# Problem A
Reproduce verbatim the stretch of the forum thread on cast aquarium stones and driftwood from "could you explain" through "really confused! :-?".
# Problem B
Carry the forum thread on cast aquarium stones and driftwood further, beginning after its final post.

# Document passage
# Cast stones and driftwood



## Tommi (Oct 11, 2006)

Our local aquariumsociety set up an weekendcourse about making your own decor. I did a stone and my wife did a driftwood copies. Can you tell whitch one is real and whitch is copy?


----------



## chago (Mar 4, 2008)

that's about the coolest thing i've seen!!!!!

could you explain to us the process you followed???

ps.: i'm guessing the drift at the left is the copy..... regarding the stones... i'm really confused! :-?


----------



## TheeMon (May 11, 2004)

i would think the fake stone and dirftwood are both on the right side... there both the same color.

also DETAILS plz.


----------



## JWerner2 (Jul 7, 2008)

It is hard to tell but that reddish looking piece of wood looks like the fake one but I am sure I may be wrong.

You have got to fill us in.


----------



## Aquanist (Dec 29, 2007)

I bet they used the techniques/materials described here.


----------



## Tommi (Oct 11, 2006)

Aquanist is right. These replicas are quite famous here and are done by lots of people. I'll add couple pics but first, I'll show you answer.










Some details of my rock. Straight from the mold.










Some other rock.










Also details of that driftwood.


----------



## JWerner2 (Jul 7, 2008)

:wink:

Nice trick.

Those look really good.


----------



## R-DUB (Jun 3, 2007)

pleeeeeez explain this process more . I could really use this technique. That is truly awesome


----------



## renegade545 (Jul 4, 2008)

> pleeeeeez explain this process more . I could really use this technique. That is truly awesome


Aquanist posted a link to the steps.



Aquanist said:


> I bet they used the techniques/materials described here.


----------



## cholile (Oct 28, 2007)

This is excellent. Thanks.


----------



## css virginia (Jan 29, 2007)

That is.."interesting"..you could make the decor you want and sizes preferred.


----------



## Tommi (Oct 11, 2006)

One more good thing here, mold is usable multiple times. Once you made that latexmold, it can be changed a bit and make several rocks with it. This is how it looked, latexmold, rock is still in it.










You can just as easy make whole 2m backround with this method. It can be drilled later to hide filters/heaters etc...


----------



## Tommi (Oct 11, 2006)

I'll add one more photo, stone inside aquarium. Theres also something happening beside that.

# Supplied information

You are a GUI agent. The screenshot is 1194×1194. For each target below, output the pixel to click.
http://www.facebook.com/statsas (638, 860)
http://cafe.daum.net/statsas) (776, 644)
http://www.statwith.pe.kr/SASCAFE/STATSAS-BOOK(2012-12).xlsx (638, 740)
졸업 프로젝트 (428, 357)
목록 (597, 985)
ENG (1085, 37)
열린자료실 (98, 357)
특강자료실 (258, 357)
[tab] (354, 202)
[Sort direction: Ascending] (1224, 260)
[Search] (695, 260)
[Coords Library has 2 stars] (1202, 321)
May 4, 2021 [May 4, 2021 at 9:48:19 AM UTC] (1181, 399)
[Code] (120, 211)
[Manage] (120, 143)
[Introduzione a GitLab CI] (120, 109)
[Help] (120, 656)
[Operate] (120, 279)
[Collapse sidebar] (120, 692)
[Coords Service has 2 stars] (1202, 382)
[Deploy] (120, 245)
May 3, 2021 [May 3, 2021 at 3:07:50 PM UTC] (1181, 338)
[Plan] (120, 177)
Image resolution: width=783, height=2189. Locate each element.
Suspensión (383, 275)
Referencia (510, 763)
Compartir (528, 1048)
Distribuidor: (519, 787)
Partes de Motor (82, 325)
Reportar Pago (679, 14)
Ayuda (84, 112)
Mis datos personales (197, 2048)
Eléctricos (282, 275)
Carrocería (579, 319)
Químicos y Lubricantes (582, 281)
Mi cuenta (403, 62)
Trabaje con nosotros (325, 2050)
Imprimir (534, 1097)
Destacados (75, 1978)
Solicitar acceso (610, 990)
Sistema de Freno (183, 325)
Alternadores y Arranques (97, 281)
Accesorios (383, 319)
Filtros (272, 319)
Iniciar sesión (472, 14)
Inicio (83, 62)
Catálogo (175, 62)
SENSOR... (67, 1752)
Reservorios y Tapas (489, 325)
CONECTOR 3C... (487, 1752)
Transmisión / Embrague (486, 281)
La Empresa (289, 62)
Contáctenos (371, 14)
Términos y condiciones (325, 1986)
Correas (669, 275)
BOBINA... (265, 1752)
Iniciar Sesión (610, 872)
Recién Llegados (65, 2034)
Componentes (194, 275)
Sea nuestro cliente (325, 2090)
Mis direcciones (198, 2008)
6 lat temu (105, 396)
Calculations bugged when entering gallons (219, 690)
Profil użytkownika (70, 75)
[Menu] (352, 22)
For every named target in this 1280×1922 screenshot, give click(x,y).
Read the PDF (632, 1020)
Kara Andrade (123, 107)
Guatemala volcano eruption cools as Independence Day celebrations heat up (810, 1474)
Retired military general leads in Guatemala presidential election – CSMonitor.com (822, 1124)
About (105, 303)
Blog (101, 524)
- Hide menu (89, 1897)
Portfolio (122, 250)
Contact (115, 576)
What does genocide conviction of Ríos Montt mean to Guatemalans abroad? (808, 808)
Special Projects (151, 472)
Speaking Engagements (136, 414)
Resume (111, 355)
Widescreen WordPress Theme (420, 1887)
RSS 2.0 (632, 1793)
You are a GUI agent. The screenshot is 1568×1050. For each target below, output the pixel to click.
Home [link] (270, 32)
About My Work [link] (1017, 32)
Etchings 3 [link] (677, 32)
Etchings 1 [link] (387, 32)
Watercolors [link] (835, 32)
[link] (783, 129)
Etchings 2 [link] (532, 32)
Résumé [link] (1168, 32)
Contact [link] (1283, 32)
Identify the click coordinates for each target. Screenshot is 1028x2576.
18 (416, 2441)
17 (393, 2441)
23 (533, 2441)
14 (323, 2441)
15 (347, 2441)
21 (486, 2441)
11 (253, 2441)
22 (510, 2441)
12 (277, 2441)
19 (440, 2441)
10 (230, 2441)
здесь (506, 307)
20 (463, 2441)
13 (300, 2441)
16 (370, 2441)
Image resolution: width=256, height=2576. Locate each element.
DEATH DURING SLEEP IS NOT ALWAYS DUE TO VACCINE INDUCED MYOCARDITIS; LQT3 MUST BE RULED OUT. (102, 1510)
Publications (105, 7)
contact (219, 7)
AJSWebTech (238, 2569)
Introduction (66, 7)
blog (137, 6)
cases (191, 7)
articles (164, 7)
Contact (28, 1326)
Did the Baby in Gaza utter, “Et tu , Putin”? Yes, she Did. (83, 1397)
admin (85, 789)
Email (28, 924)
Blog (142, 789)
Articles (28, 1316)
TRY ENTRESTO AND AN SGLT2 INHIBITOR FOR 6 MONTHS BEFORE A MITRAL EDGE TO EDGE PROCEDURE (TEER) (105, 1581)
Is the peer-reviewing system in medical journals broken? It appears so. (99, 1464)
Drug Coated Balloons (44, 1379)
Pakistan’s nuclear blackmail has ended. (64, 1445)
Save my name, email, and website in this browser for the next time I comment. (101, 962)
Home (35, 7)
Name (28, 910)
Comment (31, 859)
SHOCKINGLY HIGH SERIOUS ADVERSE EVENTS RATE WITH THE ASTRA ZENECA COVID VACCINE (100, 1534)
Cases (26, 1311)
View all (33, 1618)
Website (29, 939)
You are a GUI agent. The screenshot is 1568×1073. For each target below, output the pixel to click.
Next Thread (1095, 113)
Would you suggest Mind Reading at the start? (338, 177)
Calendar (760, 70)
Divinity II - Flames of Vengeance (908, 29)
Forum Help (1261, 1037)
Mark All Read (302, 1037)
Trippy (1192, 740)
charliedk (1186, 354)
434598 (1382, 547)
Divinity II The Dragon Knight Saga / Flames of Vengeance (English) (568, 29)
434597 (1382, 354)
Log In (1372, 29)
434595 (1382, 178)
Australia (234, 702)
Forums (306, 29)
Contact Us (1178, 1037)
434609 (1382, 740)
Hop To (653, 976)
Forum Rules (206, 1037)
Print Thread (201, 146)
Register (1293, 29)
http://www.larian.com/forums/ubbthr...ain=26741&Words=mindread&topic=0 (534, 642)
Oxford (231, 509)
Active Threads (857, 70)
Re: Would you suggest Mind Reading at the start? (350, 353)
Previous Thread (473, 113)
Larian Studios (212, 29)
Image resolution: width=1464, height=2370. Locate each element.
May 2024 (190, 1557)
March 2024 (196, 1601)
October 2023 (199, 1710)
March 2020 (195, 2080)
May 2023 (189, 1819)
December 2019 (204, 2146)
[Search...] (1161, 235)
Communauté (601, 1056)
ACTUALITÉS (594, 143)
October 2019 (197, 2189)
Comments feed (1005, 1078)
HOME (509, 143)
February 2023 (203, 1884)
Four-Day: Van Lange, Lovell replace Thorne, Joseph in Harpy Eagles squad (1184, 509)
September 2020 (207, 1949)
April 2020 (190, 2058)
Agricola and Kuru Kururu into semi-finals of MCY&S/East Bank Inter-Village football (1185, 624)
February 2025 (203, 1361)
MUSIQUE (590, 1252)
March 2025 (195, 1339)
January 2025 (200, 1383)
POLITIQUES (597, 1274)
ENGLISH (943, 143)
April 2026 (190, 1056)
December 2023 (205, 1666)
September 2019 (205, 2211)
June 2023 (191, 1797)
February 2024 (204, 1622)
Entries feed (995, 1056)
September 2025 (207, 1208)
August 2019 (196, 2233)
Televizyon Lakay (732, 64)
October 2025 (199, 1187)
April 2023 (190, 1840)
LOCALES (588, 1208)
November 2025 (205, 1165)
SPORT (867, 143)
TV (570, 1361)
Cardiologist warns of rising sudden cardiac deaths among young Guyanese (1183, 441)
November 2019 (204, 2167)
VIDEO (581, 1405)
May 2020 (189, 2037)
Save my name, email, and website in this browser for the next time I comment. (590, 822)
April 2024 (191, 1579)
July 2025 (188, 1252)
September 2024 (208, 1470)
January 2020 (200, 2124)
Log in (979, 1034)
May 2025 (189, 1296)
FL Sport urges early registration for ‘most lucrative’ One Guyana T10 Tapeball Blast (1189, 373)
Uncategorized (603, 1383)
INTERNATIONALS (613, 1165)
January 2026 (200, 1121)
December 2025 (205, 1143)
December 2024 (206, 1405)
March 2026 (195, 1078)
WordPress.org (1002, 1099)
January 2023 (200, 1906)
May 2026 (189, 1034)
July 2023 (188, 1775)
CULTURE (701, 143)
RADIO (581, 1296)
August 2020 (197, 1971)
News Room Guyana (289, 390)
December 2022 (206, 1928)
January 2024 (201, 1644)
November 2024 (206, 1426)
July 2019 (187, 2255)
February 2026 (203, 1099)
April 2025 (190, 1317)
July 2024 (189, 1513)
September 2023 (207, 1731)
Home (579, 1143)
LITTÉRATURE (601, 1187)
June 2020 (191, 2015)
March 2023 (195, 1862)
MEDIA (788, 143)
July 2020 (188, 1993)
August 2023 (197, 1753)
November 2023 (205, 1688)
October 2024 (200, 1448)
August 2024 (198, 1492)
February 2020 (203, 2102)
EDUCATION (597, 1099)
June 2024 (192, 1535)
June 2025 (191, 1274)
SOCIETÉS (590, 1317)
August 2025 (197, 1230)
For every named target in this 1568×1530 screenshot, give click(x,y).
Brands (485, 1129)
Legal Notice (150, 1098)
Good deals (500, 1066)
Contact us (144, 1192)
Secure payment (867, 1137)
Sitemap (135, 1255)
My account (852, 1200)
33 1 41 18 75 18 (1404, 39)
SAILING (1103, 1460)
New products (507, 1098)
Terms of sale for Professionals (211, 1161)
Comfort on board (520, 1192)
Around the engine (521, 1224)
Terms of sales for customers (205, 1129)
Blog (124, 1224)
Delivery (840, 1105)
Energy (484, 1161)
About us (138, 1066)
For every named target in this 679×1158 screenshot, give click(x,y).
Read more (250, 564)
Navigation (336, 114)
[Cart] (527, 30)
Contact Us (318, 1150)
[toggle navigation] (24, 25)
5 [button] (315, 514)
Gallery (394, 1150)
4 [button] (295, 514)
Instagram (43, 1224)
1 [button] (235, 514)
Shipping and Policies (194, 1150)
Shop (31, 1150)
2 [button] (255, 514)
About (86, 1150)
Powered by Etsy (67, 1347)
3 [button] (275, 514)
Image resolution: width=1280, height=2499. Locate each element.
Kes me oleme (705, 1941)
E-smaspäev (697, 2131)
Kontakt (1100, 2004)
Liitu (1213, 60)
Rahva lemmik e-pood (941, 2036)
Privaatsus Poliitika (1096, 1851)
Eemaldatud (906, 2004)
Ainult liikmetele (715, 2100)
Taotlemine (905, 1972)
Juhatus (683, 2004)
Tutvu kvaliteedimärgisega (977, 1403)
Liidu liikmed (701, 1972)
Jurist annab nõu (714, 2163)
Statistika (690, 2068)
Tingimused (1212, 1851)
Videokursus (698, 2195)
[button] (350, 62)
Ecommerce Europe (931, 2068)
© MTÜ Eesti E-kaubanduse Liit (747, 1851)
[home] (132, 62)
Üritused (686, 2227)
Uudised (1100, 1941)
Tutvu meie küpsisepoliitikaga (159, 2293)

# Exercise answer A
could you explain to us the process you followed???

ps.: i'm guessing the drift at the left is the copy..... regarding the stones... i'm really confused! :-?

# Exercise answer B
----------



## cholile (Oct 28, 2007)

tommi that just looks great, but the link someone put here is a little confusing.

do you by any chance have a list of materials and detailed (ideally with pictures) step by step directions?

I'd love to give this a try.


----------



## prats (May 12, 2008)

i have checked all the replies and posts on the thread and i have check the procedure link provided by aquanist but no where it is mentioned how to peel what tools are used and if the stone is coated with the leather sticking adhesive on all sides how is it that you can peel without breaking the coat what all materials are used and in what quantity as i have read everyone is using different quantity and material so if anyone can briefly explain the procedure and the tools with all the alternative materials which can be used that would really be awesome as i know many people are looking for this kind of a explaination i have tried the styro BG as well but failed so don't wanna fail on this or my wife would kill me buddies  waiting for all your replies on the same and hoping someone could help us people who have never tried this but surely wanna try


----------



## cevvin (May 2, 2008)

I just watched this video of how to make a mold, then its just onto adding cement or your choice of medium for rocks. But I like the idea of the link with the expanding foam for the stiff mold.


----------



## cevvin (May 2, 2008)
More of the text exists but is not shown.